### REQUEST
Reproduce the material between the lines holding "1192x745 pixels. How" and "coord(956,504)", inclusive, keeping the requests, and shift every coordinate in the answers by adding 110 to it.

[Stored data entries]
•••••

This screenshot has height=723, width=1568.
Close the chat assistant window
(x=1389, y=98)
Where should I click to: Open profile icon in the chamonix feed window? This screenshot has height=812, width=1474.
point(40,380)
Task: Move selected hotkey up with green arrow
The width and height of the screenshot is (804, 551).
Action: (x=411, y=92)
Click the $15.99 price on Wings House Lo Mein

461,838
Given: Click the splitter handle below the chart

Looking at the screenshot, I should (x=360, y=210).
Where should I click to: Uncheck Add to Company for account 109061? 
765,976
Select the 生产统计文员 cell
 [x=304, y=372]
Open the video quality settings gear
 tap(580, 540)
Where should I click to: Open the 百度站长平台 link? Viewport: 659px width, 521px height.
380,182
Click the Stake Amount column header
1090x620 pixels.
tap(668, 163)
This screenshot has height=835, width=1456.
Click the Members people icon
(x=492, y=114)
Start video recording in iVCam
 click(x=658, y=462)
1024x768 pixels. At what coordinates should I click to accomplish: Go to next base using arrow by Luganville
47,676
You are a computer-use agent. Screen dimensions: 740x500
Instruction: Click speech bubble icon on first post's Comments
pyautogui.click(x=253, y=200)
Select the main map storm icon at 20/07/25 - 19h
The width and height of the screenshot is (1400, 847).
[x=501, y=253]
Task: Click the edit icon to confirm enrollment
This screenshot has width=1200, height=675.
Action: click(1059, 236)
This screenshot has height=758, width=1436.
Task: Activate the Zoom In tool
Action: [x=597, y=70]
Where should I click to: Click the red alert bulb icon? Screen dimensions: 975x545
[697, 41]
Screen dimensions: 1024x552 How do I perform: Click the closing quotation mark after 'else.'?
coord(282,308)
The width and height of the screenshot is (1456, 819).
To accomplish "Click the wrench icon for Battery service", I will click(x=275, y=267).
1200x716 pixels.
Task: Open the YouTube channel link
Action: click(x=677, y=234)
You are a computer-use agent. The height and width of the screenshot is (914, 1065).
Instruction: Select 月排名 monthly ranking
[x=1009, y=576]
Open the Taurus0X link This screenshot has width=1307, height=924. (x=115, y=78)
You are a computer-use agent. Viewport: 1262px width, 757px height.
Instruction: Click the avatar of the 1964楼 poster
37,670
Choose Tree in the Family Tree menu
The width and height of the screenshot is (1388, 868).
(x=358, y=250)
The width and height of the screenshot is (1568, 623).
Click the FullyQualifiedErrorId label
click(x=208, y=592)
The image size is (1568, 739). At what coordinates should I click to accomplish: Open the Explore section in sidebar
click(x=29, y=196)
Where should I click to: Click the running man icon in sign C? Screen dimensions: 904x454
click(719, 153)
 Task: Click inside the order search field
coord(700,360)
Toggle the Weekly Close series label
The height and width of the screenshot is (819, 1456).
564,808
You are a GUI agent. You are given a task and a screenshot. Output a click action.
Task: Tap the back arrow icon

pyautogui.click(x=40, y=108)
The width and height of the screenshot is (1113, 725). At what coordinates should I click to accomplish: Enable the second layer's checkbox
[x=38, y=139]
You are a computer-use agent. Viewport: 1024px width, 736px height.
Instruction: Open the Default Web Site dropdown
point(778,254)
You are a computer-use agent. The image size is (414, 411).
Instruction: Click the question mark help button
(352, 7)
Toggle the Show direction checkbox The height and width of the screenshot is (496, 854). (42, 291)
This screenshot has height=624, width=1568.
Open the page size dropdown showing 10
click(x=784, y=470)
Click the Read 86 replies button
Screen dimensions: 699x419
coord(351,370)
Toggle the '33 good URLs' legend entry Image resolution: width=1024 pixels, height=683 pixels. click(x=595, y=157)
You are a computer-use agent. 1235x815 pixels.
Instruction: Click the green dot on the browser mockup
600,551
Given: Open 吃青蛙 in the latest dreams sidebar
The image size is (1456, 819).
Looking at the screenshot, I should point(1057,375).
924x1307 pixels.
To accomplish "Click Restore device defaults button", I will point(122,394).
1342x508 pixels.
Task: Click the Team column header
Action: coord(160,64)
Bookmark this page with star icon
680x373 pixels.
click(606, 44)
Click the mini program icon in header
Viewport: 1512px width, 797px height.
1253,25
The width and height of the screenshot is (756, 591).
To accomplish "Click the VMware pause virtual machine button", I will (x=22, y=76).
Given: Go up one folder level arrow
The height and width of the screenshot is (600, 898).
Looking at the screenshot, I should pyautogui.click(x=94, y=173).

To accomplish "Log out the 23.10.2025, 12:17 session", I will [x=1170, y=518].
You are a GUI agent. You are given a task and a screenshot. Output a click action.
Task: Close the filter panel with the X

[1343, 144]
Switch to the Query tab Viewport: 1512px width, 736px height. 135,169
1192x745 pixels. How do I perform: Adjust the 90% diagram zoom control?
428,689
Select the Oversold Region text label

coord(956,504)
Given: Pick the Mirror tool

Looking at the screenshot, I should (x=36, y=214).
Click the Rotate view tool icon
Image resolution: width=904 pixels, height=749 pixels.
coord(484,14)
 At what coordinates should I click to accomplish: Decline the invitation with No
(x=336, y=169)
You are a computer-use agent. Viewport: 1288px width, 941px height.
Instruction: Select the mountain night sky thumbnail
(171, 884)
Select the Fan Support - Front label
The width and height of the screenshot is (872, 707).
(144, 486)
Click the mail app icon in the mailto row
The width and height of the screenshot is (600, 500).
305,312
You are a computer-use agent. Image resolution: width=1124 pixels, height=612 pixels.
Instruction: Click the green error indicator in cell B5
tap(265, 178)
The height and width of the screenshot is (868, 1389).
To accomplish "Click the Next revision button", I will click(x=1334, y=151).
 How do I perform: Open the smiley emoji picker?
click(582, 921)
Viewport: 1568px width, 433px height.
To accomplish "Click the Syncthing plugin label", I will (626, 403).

•••••

### EXPECTED ANSWER
1192x745 pixels. How do I perform: Adjust the 90% diagram zoom control?
538,799
Select the Oversold Region text label

coord(1066,614)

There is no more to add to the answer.